Among the entries below, only the lines starting at the one with "Switch to the Crypto tab" and ending at the one with "Screen dimensions: 1329x708", both included, are to be printed exactly.

> _RECORDS FOR PROCESSING_
※ ※ ※

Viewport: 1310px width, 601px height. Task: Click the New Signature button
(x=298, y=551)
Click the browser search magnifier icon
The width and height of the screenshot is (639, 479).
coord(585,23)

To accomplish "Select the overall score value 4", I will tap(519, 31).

※ ※ ※

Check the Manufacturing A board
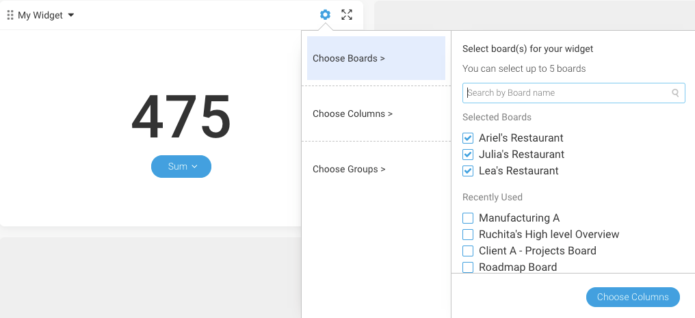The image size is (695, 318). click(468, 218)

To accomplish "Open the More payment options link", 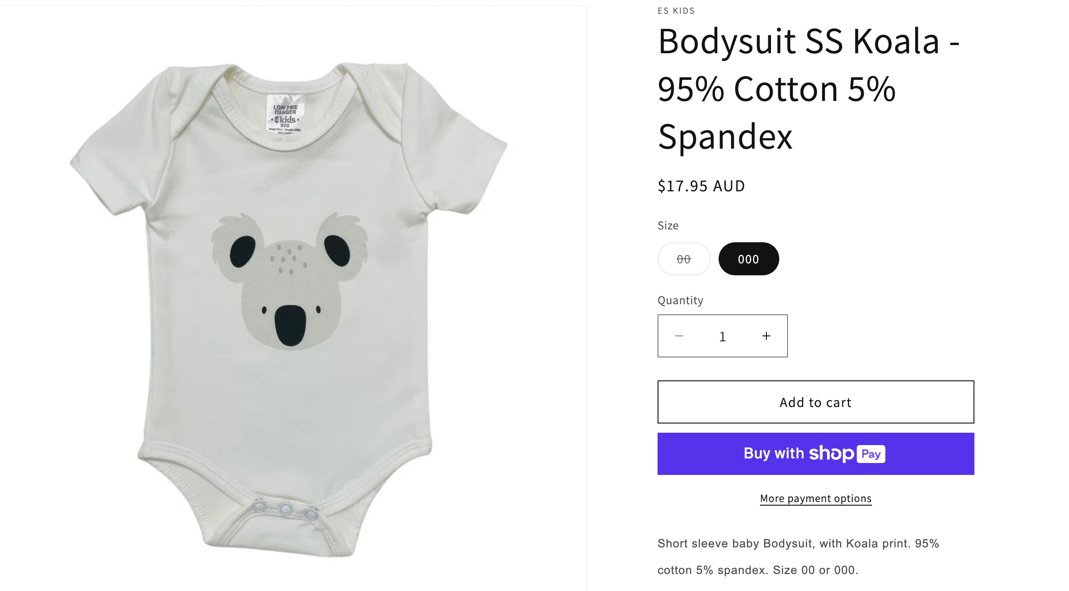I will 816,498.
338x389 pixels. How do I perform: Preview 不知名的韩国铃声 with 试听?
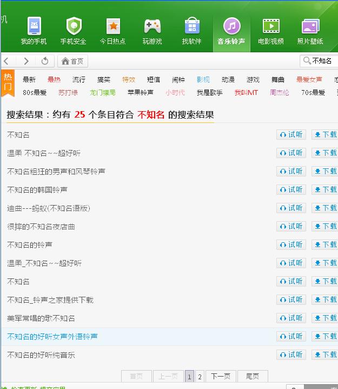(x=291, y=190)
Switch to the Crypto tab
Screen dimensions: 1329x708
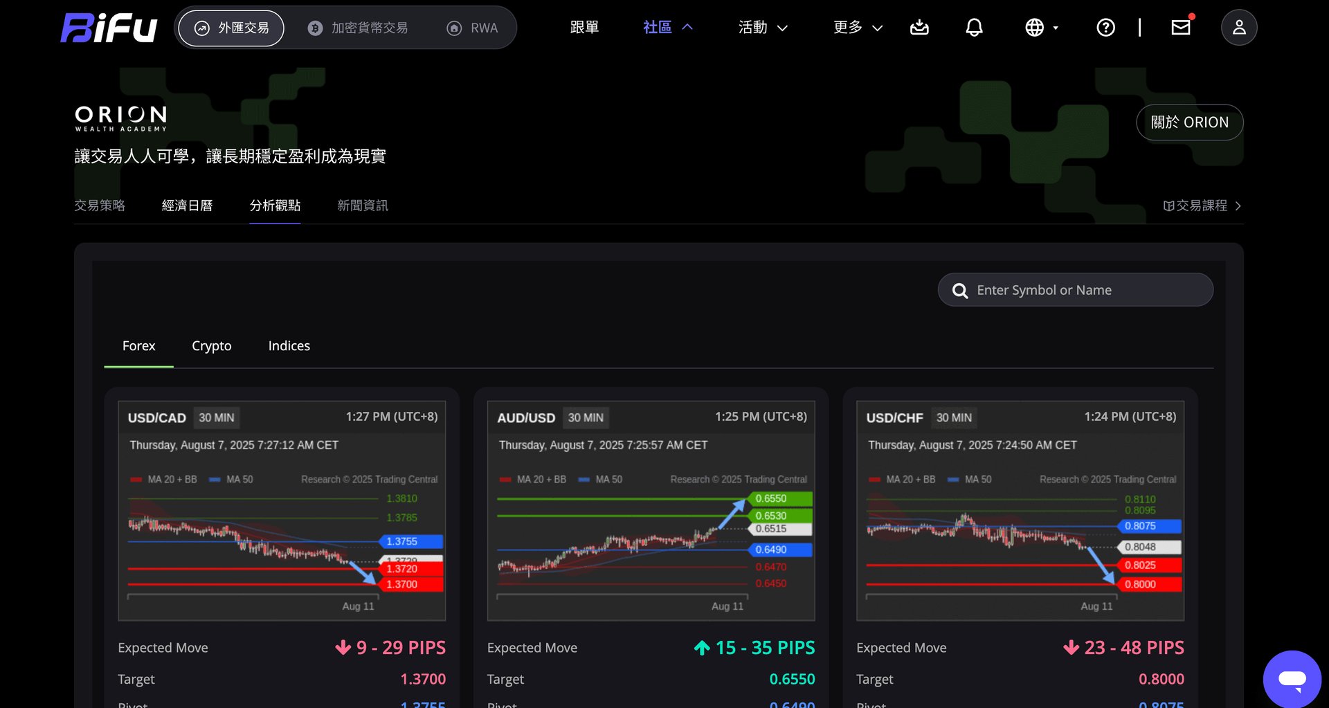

※ ※ ※

> _EXERCISE RESPONSE_
Switch to the Crypto tab
Screen dimensions: 1329x708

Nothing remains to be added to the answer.